Schon seit meinen ersten Begegnungen mit den Ideen der Wilds und reformpädagogischen Ansätzen in der Heinrich Jacoby Schule in den Neunzigerjahren war ich begeistert von der lebens- und damit menschenbejahenden Art und Weise wie Kinder dort „sein“ und lernen konnten. Respekt, Selbstbestimmtheit – den eigenen Impulsen folgen und selber spüren, was richtig ist für mich im Moment – und die Faszination „Wie geht Lernen?“ inspirieren und begleiten mich bei all meinen Tätigkeiten, egal ob als Begleiterin von Kindern und Jugendlichen oder von  Erwachsenen. Mein Feuer brennt auch noch für freien Tanz, Improvisation und kreativen Ausdruck, für die Berge, Bäume, Tiere und das Wunder von heilsamen Prozessen.

David Meixner

Meine eigene Rätselrallye durchs öffentliche Schulsystem war es wohl, die in mir früh die Sehnsucht nach einer anderen Art von Schule und Pädagogik schürte – so etwas wie eine „Revolte von innen” schwebte mir insgeheim vor, als ich mit der Ausbildung zum Hauptschullehrer begann. Dazu brauchte es allerdings nicht mehr kommen – schon nach meinen ersten Begegnungen mit der Lernwerkstatt Pottenbrunn, ihren pädagogischen Haltungen und den dazugehörigen Menschen hatte ich Feuer gefangen – seit 1999 arbeite ich hier als Begleiter, davon drei Jahre als pädagogischer Schulleiter.

Lisa Possnig

‪Kinderwerkstatt Schpumpernudl hieß mein Kindergarten, Heinrich Jacoby Schule die Schule die ich, mit Unterbrechungen wegen Auslandsaufenthalten, bis ich 17 war besuchte.

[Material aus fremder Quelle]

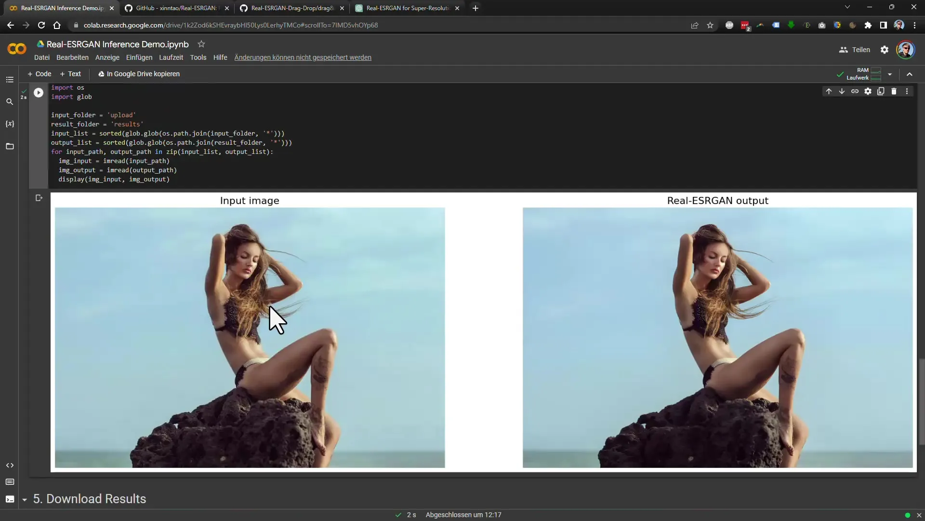Click the search icon in sidebar
The image size is (925, 521).
tap(10, 101)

Beide Initiativen arbeiten mit den Montessorimaterialien und der Wild-Pädagogik. Als Kind von Eltern die diesen “anderen Umgang” lebten, war ich mein Leben lang damit in Berührung, durfte danach leben, damit lernen und es genießen. mein Weg führte mich durch eine Musical Ausbildung mit Diplom und nachdem ich die Montessori-Ausbildung noch absolviert habe, freue ich mich darüber, seit 2016 diese Pädagogik aus der Sichtweise der Lernbegleiterin in der Lernwerkstatt erleben zu dürfen.

Florian Ungerböck

Nach einem Jahr Regel-Volksschule genoss ich 7 Jahre in der LWS. Mit 15 entschied ich mich, die w@lz in Wien zu besuchen, wo ich weitere wertvolle Erfahrungen sammeln konnte. Danach war meine berufliche Zukunft noch nicht klar für mich und ich jobbte zur Überbrückung u.a. als Snow-boardlehrer und absolvierte meinen Zivildienst. Aus einer Möglichkeit, als Begleiter in der LWS tageweise einzuspringen, entwickelte sich im Laufe der Zeit eine Berufung. Mein Start als fixer Begleiter im Jahr 2010 wird mir aufgrund einer eindrucksvollen Wanderung von Pottenbrunn nach Istrien, unserem Sommerklausur Ort,  ewig in Erinnerung bleiben.

Ingrid Winterheller

Nach der Geburt meines Sohnes  setzte ich mich intensiv mit alternativen Erziehungsansätzen, Neurobiologie und Entwicklungspsychologie  auseinander und für mich war bald klar, dass mein Sohn keine öffentliche Schule besuchen würde und auch ich nicht mehr in meinen ursprünglichen Wunschberuf als Chemielaborantin zurückkehren wollte. Es folgte die Ausbildung zur Tagesmutter, Montessoriausbildung, Seminare bei Rebeca und Mauricio Wild, Leitung der Spielgruppe und Mitarbeit in der „Kinderschule Taptana“ in Leoben. Der  Wunsch, wieder in einem Team und in einem Umfeld zu arbeiten, das meine Begeisterung für selbstbestimmtes Lernen und meine Lebenshaltung im Umgang mit Menschen – Kindern und Erwachsenen – teilt führte uns  in die Lernwerkstatt.  Ich bin immer wieder beeindruckt von ihrem lebhaften Interesse an so vielen Dingen. Ihrer Spontanität und Freude am Leben, Tun, Erforschen und Arbeiten. Ihrer Vielfältigkeit und Bereitschaft, Neues zu wagen und dabei, ihrem ganz persönlichen Wesen gemäß, zu lernen und sich zu entwickeln.